POINT SOURCE EXCITATION OF A LAYERED SPHERE: DIRECT AND FAR-FIELD INVERSE SCATTERING PROBLEMS

A layered sphere is excited by a time-harmonic spherical acoustic wave, generated by a point source located either in the interior or in the exterior of the sphere. The sphere's core may be acoustically soft, hard, resistive or penetrable. Significant applications such as radiation from the neuron currents lying inside the human brain and localization and shape reconstruction of buried objects in layered media motivate the investigation of direct and inverse scattering problems involving such types of scatterers and excitations. The exact Green's function is determined by solving the corresponding boundary-value problem, by applying a combination of Sommerfeld's and T-matrix methods. We then introduce the low-frequency assumption and extract from the determined exact Green's function the low-frequency far-field results for a small layered sphere.
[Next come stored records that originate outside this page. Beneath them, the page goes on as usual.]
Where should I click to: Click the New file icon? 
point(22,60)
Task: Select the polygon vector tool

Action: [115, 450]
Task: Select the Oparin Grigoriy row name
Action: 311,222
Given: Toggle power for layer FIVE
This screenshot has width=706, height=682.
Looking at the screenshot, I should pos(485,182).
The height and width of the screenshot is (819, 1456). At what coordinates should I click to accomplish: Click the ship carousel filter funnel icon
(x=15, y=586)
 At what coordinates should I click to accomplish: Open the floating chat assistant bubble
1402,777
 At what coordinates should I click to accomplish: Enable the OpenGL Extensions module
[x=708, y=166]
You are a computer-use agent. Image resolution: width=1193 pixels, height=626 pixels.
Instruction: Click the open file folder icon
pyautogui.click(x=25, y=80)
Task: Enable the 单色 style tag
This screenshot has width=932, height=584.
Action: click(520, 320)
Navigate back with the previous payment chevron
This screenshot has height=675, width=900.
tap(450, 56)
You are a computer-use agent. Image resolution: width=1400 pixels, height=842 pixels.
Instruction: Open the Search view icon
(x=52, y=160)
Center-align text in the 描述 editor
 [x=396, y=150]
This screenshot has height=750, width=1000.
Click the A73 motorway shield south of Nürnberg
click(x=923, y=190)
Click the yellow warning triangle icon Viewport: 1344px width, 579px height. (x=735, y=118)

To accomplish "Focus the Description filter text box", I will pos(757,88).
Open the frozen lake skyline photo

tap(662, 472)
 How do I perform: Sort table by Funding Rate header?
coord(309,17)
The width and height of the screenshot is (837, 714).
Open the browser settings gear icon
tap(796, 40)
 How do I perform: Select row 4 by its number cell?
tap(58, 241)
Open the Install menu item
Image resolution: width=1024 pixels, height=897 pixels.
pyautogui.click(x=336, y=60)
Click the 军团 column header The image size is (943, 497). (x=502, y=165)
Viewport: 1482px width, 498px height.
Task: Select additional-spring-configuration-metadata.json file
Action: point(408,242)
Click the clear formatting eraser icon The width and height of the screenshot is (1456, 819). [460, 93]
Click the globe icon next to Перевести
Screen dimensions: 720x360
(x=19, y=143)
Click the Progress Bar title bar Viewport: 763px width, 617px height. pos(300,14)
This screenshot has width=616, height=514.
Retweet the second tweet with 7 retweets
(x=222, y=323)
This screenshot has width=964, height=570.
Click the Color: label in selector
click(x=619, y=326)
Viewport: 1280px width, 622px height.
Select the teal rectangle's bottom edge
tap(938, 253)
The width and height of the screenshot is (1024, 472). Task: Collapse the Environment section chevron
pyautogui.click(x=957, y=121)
The spherical wave low-frequency far-fields obtained reduce to those due to plane wave incidence on a layered sphere and also recover as special cases several classic results of the literature concerning the exterior spherical wave excitation of homogeneous spheres. The derived low-frequency far-field expansions are then utilized in order to establish inverse scattering algorithms for the determinations of (i) the sphere's center and the layers' radii, (ii) the layers' physical parameters and (iii) the location of the point source. The distance of the point source from the sphere's centre plays a significant role in the development of these algorithms. Several numerical results are included concerning the far-field interactions between the point source and the layered sphere.